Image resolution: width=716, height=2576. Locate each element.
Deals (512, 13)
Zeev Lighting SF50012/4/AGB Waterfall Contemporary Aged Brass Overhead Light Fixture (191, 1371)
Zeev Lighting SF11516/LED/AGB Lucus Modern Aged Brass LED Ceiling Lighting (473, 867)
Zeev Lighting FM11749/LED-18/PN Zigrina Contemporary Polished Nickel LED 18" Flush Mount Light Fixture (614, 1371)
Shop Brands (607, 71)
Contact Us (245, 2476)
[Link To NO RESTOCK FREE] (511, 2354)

# [About this exercise]
In the records above, find each line holding "Aged" and copy it.

# [Result below]
Zeev Lighting SF50012/4/AGB Waterfall Contemporary Aged Brass Overhead Light Fixture (191, 1371)
Zeev Lighting SF11516/LED/AGB Lucus Modern Aged Brass LED Ceiling Lighting (473, 867)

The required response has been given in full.